Bloomberg gives thumbs up to food waste collection

NYC mayor calls for ban on polystyrene foam

Courtesy, New York City mayor's office New York City Mayor Michael Bloomberg gives the crowd a thumbs up during his last State of the City address Feb. 14 at the Barclays Center in Brooklyn. During the speech, Bloomberg pushed for various recycling initiatives, including a curbside food waste collection program. He also called for a ban on polystyrene foam.

New York City Mayor Michael Bloomberg has called for a ban on polystyrene foam and announced the start of a food waste collection pilot program.

During his State of the City speech last week, the mayor called food waste the city's "final recycling frontier" and said the city will launch curbside food waste collections this spring for single-family homes in Stanton Island.
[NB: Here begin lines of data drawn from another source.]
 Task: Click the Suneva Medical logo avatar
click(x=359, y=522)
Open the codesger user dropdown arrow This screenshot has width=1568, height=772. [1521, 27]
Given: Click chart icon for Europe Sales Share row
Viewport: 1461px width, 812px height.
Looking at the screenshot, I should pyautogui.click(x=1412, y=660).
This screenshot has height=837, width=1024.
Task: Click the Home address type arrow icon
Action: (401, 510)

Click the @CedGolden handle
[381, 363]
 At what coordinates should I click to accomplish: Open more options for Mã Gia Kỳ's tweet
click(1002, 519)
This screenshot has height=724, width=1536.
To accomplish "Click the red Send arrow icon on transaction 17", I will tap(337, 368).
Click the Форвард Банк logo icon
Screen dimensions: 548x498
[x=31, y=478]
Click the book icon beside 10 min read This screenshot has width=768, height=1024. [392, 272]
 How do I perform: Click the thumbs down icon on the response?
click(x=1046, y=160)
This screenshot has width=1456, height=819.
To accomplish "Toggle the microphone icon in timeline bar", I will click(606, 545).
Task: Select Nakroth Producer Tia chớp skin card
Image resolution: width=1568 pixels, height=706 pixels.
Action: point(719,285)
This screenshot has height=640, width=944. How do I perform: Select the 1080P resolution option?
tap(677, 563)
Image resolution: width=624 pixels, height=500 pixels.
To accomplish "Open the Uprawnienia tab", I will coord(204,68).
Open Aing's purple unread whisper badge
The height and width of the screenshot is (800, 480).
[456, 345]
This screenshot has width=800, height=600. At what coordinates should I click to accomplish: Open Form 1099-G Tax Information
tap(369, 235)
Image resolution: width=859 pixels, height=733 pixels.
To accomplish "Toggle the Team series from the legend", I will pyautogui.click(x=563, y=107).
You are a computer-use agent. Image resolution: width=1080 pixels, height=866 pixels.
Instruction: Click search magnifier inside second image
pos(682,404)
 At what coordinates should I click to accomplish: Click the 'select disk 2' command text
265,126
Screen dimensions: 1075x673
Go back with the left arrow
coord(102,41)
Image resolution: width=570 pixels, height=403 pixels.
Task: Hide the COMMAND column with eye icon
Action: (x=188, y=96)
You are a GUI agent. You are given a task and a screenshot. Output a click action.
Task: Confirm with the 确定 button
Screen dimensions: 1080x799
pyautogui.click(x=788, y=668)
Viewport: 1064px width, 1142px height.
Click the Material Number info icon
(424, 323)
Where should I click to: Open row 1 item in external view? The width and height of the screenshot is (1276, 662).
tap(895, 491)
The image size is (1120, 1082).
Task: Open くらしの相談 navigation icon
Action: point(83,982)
"If it succeeds, we'll develop a plan to take it citywide," he said.

In total, the city buries 1.1 million tons of food waste in landfills every year, he said, at the cost of $80 per ton. Diverting and composting that waste could save the city a massive amount of money, he said.

In addition to the pilot program, the city will take food waste collections in schools throughout the city.

"There is no better way to teach the next generation about the importance of recycling than to make it a part of their school day routine," Bloomberg said.

Calling polystyrene "virtually impossible to recycle," Bloomberg called for a ban on foam take-out containers, saying they were a drag on the environment and the city could live without them.

"Don't worry: The doggie bag and the coffee cup will survive just fine," he said.

Any ban on polystyrene would ultimately have to be passed by the City Council.

The American Chemistry Council quickly shot back at the proposal, with Steve Russell, vice president of plastics for the group saying the technology exists to recycle polystyrene.

"California is making this work," he said in a statement. "Twenty-two percent of households there can recycle polystyrene foam food service cups, plates, bowls, clamshells and other containers at curbside."

Polystyrene foam containers make up less than 1% of the nation's solid waste, he said.

"They use significantly less energy and water to manufacture than paper alternatives and create significantly less waste by weight and comparable waste by volume," Russell said in the statement.

Bloomberg said he wants to see the city's recycling rate climb to 30% by 2017, and part of that initiative is putting 1,000 new recycling containers throughout the city in public places. In addition, a massive new Sims Recycling facility set to open in 2013 will accept all types of plastics, he said.